Source records:
++++++++++++++++++++

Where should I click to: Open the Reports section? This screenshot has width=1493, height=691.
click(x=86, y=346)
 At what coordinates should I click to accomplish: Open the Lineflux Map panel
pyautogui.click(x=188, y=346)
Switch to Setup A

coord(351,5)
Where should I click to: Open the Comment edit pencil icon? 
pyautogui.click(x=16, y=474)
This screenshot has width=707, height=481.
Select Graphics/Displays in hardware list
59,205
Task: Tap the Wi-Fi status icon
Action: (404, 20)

++++++++++++++++++++

Work instruction: Copy each record above so that no word or mark differs.

Written solution:
Where should I click to: Open the Reports section? This screenshot has width=1493, height=691.
click(x=86, y=346)
 At what coordinates should I click to accomplish: Open the Lineflux Map panel
pyautogui.click(x=188, y=346)
Switch to Setup A

coord(351,5)
Where should I click to: Open the Comment edit pencil icon? 
pyautogui.click(x=16, y=474)
This screenshot has width=707, height=481.
Select Graphics/Displays in hardware list
59,205
Task: Tap the Wi-Fi status icon
Action: (404, 20)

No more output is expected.